1. Introduction
Fall accidents in the construction industry have been studied over several decades and have been identified as a common hazard and the leading cause of fatalities. In Taiwan, the Council of Labor Affairs reported that the construction industry accounted for 43–53% of all occupational accidental deaths, and fall accidents alone accounted for 23–33% of all accidental deaths [
1]. The U.S. Bureau of Labor Statistics [
2] reported that in 2021, nearly 1 in 5 workplace deaths occurred in the construction industry. Just over one-third of all construction deaths were caused by falls, slips, and trips. Of these, almost all were caused by falls to a lower level. The construction industry accounted for 46.2% of all fatal falls, slips, and trips in 2021.
As sensor hardware and artificial intelligence rapidly advance today, sensors attachable to the human body have been used to capture human motion. Motion-capture technologies typically recognize human actions by capturing the sensed action data of a target because computer systems and humans do not understand raw data without further analysis. The technologies used to recognize the actions of construction workers can be classified into vision- and non-vision-based technologies. Vision-based technologies convert raw video images of an observed target person into computerized data that can be understood by the designed system. They include marker-based (e.g., optical system) and marker-less (e.g., RGB-depth cameras) technologies. In general, compared to marker-less systems, marker-based motion-capture systems are more expensive, require complex setups, and interfere more with workers’ activities. However, they offer higher accuracy than marker-less systems and avoid occlusion problems in some cases.

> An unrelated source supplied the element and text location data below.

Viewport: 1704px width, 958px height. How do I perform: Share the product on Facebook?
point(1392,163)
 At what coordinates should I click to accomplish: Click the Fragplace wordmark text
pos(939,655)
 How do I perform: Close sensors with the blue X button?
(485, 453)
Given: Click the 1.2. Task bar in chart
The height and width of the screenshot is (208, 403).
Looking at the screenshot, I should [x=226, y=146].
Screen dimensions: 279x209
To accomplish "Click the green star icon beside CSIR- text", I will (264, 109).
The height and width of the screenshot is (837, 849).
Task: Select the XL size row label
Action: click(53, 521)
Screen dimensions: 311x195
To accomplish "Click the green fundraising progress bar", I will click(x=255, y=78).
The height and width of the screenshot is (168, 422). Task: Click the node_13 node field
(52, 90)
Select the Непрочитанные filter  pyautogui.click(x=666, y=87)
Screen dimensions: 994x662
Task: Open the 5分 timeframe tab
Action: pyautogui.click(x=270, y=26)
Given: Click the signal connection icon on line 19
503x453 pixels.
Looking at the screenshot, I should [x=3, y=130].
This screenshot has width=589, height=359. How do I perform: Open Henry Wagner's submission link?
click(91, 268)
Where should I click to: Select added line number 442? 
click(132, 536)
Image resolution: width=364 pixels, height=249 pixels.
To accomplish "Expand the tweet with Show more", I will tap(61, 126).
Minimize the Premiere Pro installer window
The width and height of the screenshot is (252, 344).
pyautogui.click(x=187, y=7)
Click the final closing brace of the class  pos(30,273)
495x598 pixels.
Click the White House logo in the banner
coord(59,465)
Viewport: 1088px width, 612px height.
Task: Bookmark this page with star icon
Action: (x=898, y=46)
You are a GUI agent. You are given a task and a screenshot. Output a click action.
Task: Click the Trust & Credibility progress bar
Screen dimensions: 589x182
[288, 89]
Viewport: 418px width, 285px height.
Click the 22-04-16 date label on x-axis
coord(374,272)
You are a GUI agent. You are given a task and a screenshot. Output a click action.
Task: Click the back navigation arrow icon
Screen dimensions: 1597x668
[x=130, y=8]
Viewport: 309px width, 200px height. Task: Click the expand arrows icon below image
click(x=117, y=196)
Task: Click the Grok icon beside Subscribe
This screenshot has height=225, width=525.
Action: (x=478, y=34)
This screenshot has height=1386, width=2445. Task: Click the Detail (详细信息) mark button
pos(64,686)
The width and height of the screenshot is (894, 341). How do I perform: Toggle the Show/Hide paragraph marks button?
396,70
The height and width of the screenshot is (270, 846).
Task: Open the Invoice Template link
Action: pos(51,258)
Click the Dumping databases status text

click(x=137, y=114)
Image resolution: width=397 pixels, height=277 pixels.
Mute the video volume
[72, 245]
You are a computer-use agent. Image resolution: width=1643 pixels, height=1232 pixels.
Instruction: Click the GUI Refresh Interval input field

Non-vision-based technologies identify human actions without visual perception of a target person, and they usually use inertial sensors, such as accelerometers, gyroscopes, and pressure sensors, to sense the actions of the target person. Accelerometers, occasionally coupled with gyroscopes, are widely used to track human actions in the construction industry because they are mobile, wearable, and suitable for the complex working environments of construction sites. In addition, they eliminate the problems of visual obscuration.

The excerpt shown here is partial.